У люка самолета она настроилась. Она выйдет, улыбнется и помашет рукой. Все просто: выйти, улыбнуться, помахать. Но едва она шагнула вперед и ступила на трап, как налетевший яростный порыв ветра сорвал фату с ее головы и понес над взлетной полосой к видневшимся в дали соснам лесопосадок.
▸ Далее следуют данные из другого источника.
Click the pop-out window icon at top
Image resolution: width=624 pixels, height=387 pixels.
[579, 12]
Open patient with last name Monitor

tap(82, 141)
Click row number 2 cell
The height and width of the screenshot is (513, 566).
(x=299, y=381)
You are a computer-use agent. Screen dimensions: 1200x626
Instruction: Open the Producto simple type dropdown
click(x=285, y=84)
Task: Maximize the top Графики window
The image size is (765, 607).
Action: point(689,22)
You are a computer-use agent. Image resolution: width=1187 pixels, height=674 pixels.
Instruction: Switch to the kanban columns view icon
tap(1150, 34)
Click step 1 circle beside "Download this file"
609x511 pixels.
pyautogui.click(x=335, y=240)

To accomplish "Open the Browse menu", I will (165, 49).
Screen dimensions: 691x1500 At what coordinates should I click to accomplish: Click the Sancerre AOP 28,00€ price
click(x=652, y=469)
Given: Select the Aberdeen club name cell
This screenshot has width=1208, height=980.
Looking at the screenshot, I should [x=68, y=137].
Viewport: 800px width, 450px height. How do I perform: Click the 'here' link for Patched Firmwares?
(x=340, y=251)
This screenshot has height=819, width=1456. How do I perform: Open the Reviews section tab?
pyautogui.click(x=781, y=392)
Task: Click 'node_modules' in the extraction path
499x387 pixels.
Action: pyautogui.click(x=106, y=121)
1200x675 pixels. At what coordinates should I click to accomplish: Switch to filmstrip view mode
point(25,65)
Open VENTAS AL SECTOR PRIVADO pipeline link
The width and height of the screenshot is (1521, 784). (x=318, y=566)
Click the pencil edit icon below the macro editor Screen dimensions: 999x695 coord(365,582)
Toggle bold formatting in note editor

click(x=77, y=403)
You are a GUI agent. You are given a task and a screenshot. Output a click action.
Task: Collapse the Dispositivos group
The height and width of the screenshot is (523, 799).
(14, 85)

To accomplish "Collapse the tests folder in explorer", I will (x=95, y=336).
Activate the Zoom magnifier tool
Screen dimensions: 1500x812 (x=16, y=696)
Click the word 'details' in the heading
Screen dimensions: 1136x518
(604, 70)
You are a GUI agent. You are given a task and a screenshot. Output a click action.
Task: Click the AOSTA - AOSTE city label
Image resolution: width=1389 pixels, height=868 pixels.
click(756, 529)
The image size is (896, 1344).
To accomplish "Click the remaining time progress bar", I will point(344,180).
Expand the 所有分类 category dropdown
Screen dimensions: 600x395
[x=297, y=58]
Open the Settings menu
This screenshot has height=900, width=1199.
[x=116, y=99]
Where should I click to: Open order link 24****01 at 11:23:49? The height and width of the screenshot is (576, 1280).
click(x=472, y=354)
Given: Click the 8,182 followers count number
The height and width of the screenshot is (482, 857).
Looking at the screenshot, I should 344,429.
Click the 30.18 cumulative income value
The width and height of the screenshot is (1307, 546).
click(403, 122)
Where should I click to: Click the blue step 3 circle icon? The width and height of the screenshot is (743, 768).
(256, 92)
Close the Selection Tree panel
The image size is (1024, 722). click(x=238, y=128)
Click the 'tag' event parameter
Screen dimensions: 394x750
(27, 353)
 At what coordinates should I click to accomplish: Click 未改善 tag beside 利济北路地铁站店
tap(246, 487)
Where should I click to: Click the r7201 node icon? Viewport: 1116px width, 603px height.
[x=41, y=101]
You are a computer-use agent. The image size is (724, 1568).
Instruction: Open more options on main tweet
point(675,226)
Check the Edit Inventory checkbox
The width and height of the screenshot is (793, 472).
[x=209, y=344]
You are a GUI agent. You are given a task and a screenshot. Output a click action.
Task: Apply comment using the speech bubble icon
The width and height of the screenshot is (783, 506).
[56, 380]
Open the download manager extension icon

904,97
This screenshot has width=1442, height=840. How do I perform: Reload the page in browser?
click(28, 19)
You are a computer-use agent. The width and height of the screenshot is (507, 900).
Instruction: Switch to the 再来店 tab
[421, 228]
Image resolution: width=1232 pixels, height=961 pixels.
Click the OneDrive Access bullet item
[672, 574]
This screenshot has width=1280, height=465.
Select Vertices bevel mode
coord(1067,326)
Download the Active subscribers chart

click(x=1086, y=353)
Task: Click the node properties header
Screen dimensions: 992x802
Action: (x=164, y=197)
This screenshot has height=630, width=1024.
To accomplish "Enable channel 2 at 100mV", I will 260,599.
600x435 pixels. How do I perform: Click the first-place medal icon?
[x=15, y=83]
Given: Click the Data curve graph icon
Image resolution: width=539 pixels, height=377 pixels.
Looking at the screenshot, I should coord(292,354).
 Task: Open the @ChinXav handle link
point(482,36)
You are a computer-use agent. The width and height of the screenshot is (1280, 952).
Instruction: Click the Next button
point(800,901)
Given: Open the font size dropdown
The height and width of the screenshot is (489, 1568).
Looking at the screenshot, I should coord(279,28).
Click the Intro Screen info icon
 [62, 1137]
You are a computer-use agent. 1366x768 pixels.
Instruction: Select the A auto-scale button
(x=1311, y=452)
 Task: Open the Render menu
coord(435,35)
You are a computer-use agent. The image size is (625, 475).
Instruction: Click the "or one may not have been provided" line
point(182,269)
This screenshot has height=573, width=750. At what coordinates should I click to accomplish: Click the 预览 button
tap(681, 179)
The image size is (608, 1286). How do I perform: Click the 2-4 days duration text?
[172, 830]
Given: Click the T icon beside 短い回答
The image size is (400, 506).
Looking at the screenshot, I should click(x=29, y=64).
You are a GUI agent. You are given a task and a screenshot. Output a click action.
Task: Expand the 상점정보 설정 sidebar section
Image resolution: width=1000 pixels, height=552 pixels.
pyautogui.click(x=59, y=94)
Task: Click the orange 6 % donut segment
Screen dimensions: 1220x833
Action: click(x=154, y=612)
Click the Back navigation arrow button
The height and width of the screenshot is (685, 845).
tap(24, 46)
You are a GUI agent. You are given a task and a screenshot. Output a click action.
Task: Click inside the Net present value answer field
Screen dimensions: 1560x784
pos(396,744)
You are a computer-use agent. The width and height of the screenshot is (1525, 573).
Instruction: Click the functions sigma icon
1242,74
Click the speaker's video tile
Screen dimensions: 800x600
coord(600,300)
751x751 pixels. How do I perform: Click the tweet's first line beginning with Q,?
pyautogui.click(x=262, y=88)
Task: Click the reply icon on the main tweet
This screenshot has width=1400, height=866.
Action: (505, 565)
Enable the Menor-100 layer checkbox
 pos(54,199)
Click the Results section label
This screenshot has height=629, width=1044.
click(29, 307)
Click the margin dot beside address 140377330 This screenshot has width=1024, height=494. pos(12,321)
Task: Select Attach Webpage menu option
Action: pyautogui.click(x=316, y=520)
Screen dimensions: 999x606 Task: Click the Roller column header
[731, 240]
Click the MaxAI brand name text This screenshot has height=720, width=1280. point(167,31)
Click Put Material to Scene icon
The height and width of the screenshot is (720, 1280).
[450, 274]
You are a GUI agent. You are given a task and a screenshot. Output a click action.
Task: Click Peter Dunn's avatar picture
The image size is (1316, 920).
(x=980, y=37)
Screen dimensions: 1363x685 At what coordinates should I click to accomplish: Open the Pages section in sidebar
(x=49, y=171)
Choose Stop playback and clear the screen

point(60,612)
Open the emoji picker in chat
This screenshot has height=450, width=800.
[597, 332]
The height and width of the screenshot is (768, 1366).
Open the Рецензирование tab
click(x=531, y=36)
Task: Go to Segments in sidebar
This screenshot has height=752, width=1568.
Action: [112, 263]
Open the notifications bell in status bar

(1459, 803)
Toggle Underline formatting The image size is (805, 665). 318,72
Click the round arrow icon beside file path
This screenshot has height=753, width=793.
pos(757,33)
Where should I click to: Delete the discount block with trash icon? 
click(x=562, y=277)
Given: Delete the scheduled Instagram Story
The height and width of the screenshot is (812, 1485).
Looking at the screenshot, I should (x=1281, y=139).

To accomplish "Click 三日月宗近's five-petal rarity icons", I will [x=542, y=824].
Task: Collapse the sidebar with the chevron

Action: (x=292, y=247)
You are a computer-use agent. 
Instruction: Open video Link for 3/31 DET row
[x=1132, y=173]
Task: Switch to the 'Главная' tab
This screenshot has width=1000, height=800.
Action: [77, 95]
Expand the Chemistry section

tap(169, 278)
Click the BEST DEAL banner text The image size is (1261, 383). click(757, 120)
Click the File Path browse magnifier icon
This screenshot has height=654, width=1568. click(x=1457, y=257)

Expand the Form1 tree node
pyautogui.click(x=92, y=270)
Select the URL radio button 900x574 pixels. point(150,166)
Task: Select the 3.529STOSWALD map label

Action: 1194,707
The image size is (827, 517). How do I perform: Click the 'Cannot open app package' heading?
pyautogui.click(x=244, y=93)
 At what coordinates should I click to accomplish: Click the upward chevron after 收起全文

Мистер и миссис Катберт наблюдали эту необычную сцену через огромное стекло зала прилетов. Под ураганным ветром залитые вином юбки Анджелы стали серьезной помехой движению: они громко хлопали на ветру, пока она с трудом одолевала первые несколько ступенек. Когда модельеры создают шелковые свадебные туфли-лодочки, даже если те стоят больше средней зарплаты за полмесяца, они, к сожалению, не проверяют их на устойчивость. Вот почему, спустившись до половины лестницы, Анджела поскользнулась и проделала остаток пути на заднице.
— Ах, бедняжка! — воскликнула мама Джереми, пряча насмешливую улыбку за носовым платком.
Как в хорошем немом кино для сцены, которая последовала за падением, субтитры не понадобились. Катберты увидели, что хотя Джереми и бросился на помощь своей прекрасной даме, ему не удалось удержаться от смеха. Они также заметили, что Анджела сочла Джереми виновным в несчастном случае. С ее губ с огромной скоростью посыпались слова, которые каждый любитель телетрансляций крикетных матчей мог бы расшифровать без малейшего труда. Некоторое время Джереми воспринимал эту тираду с безропотным видом, потом воздел руки к небу, повернулся к невесте спиной и решительным шагом направился к зданию терминала.
— Неплохо для первой семейной ссоры, — одобрительно покачал головой мистер Катберт-старший, когда Анджела швырнула Джереми в голову сначала одну шелковую туфельку с монограммой, затем другую.
Джереми поднял одну из туфелек и, не глядя, бросил назад через плечо, однако его высокий пас был перехвачен игроком австралийской футбольной команды «Шаркс», возвращавшейся с празднования закрытия сезона. Его собратья заулюлюкали, требуя продолжения игры. Анджела погналась за одним из них, но парни проделали еще одну серию быстрых передач. И тут бесстыжий ветер задрал кверху пышные юбки и накрыл Анджелу с головой, предоставив футболистам возможность поглазеть на ее кружевные трусики и подвязки.
Здесь я ее и оставляю: посреди погони за туфелькой с монограммой, в водовороте подхваченного ветром белого платья. Признаюсь честно, что струсила и покинула ее в этот момент, так как у меня просто не было сил вынести следующую сцену. Я довела Анджелу до той минуты, когда она оказалась в нескольких метрах от родителей мужа, но не дальше. Я достигла в этой истории точки, соответствующей тому моменту телефонного розыгрыша на радиостанции, когда я обычно перехожу на другую волну, или той минуте кинофильма, когда нелепый комический герой, в очередной раз попав в дурацкое положение, заставляет меня вскочить с места и с перекошенной миной пробираться в темноте к выходу из кинозала. Хотя странно, правда? Странно, что я вдруг начинаю проявлять такую чувствительность, когда сама же и столкнула героиню с лестницы.